The New Orleans Greys were a Military volunteer unit of two militia companies that totaled about 120 men that had formed in the city of that name for service in the Texas War of Independence. Their name came from the grey military fatigues they wore.

Companies formed
The New Orleans Greys were organized in New Orleans on October 13, 1835, at the Coffee house and Arcade of Thomas Banks. Adolphus Sterne, a Nacogdoches businessman, favored the Texas Revolution and with approval from the Consultation, the Texas provisional government, financed the operation.

The New Orleans Greys were composed of two companies. One company of 54 men served under Captain Thomas H. Breece and the other company of 68 men under Captain Robert C. Morris, as well as several companies of Texians who had arrived recently, were eager to face the Mexican Army directly.

Texas War of Independence
Twenty-three Greys fought and died at the Battle of the Alamo, one died at the Siege of Béxar, twenty-one were lost in the Goliad Campaign, and seven Greys served at the Battle of San Jacinto.

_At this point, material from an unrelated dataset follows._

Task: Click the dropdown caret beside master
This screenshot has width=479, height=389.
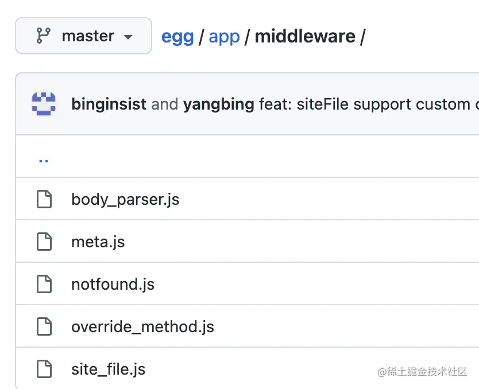Action: click(128, 37)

According to Thomas Ricks Lindley's research, up to 50 of Fannin's men, most of whom primarily had been in Thomas H. Breece's company of New Orleans Greys, left Fannin's command in Goliad to go to the rescue of their former associates at the Alamo.  Lindley believes that on March 3 these men must have joined with the Alamo advance relief company under John Chenoweth and Francis L. DeSauque, as well as with Juan Seguin and his Tejano company. That afternoon, the entire group joined with the Gonzales relief unit waiting at the Cibolo Creek,  from the Alamo.

Uniforms and weapons
Unlike the majority of the Texian Army volunteers, the New Orleans Greys looked like soldiers, with some uniforms, well-maintained rifles, US-pattern muskets, adequate ammunition, and some semblance of discipline.
The Greys had brought an extra special piece of equipment along with them; a 18-pounder cannon. The 18-pounder had arrived at Velasco with the New Orleans Greys aboard the schooner Columbus. It had been left behind when the Greys realized that they had forgotten to bring any cannonballs for their oversized artillery. A special convoy was sent by Philip Dimmitt, commander of Fort LaBahia to retrieve the cannon. A party of 20 men were tasked with the mission to haul the 18-pounder cannon from Dimmitt's Landing to San Antonio, to use during the siege of Bexar. They were soon joined by others, including twenty members of the Greys, until the group totaled 75 men. They struggled with the giant cannon for about 200 miles, pushing and pulling, until they finally rolled in to San Antonio. They arrived two days after the battle, when General Cos had already surrendered. But all their work was not in vain; the cannon would earn a special place in the Alamo compound when it was used in the Battle of the Alamo

References

Brown, Gary.  Volunteers in the Texas Revolution: The New Orleans Greys.  Lanham, MD:  Taylor Trade Publishing, 2004.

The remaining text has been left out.